» **Your objective**:
Wherever the string "height" shows up in the data below, copy the whole line.

» **Supplied material**:
------------------------------------------------

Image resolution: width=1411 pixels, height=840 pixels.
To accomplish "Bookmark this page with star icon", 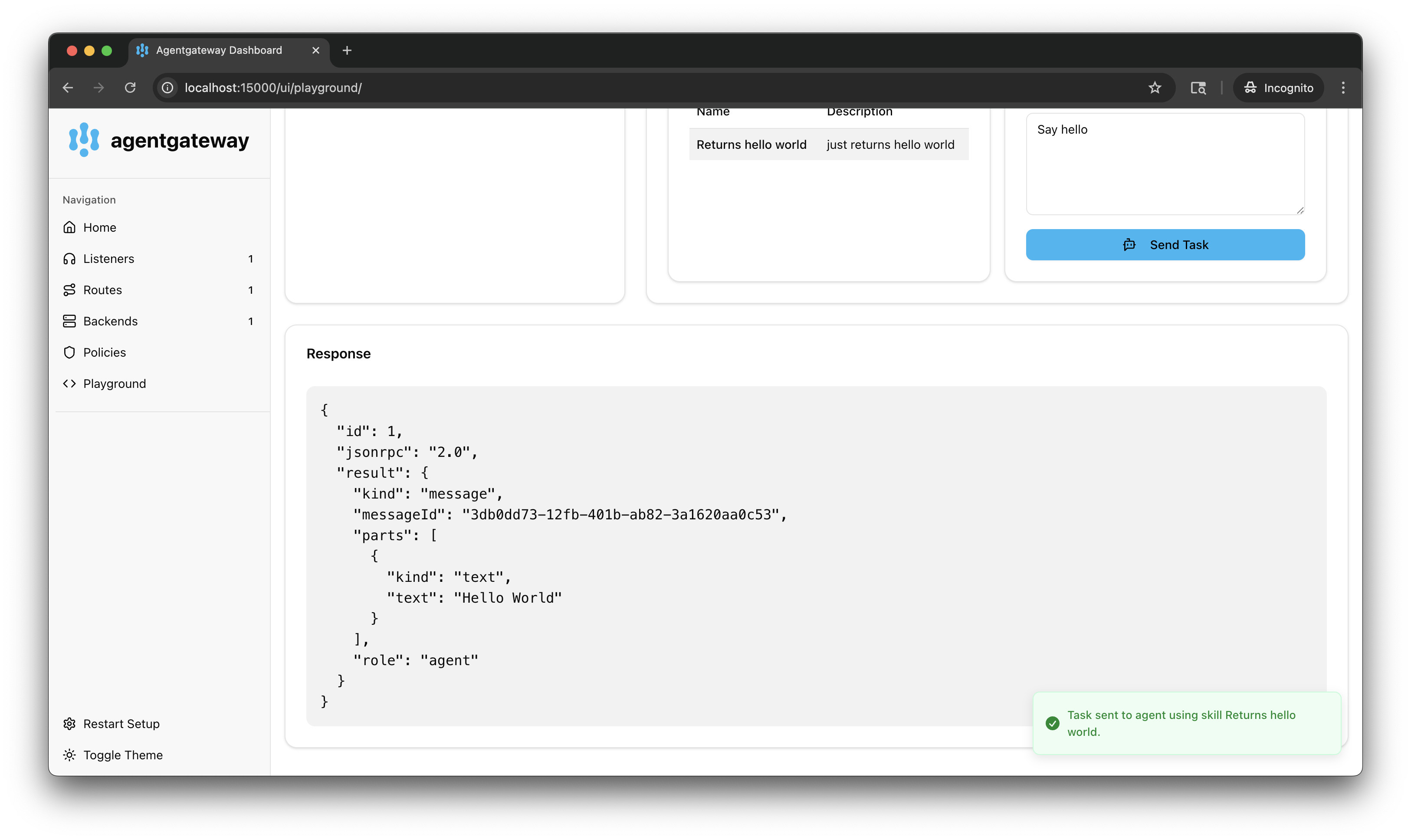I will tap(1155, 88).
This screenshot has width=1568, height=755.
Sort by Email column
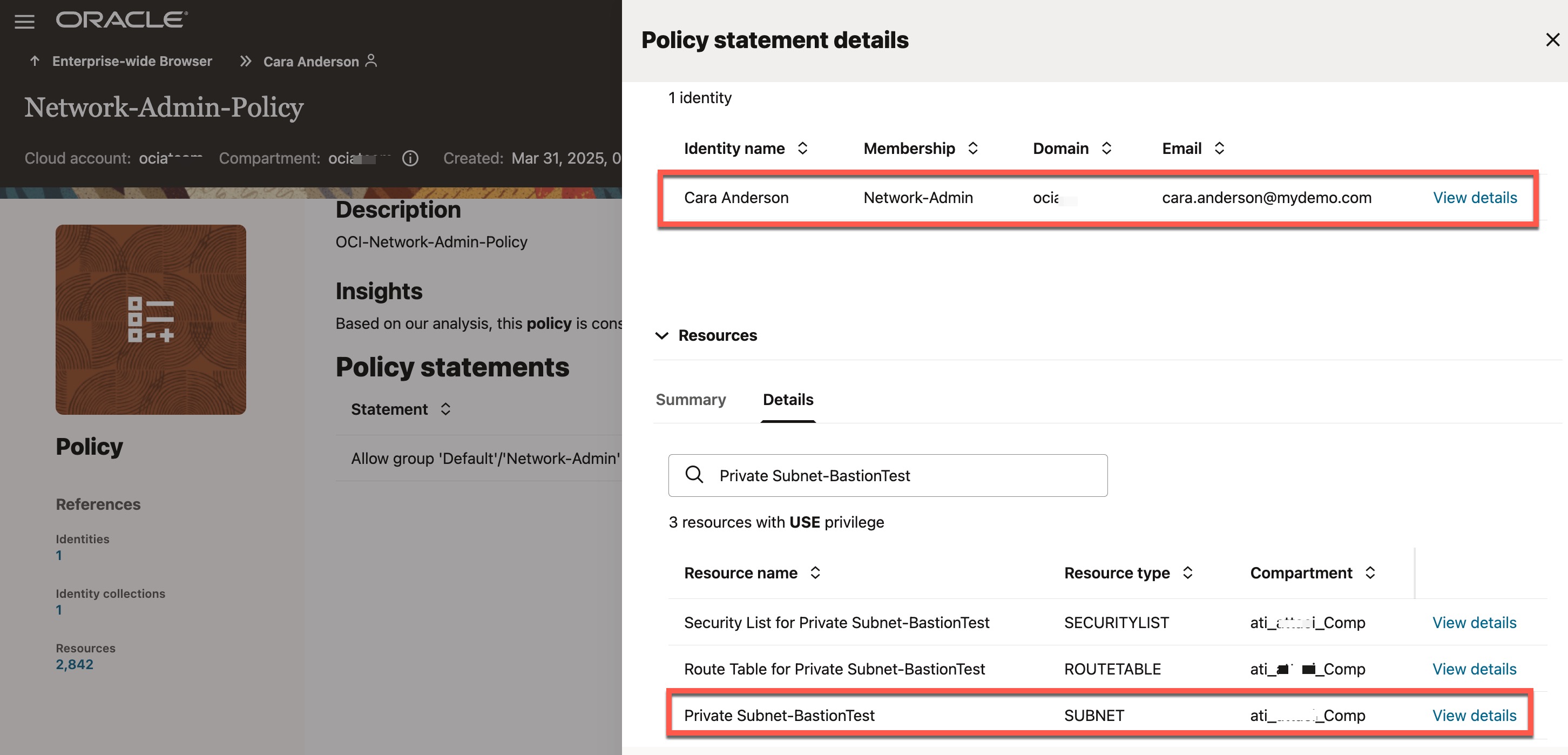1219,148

------------------------------------------------

» **Output for this task**:
Image resolution: width=1411 pixels, height=840 pixels.
This screenshot has width=1568, height=755.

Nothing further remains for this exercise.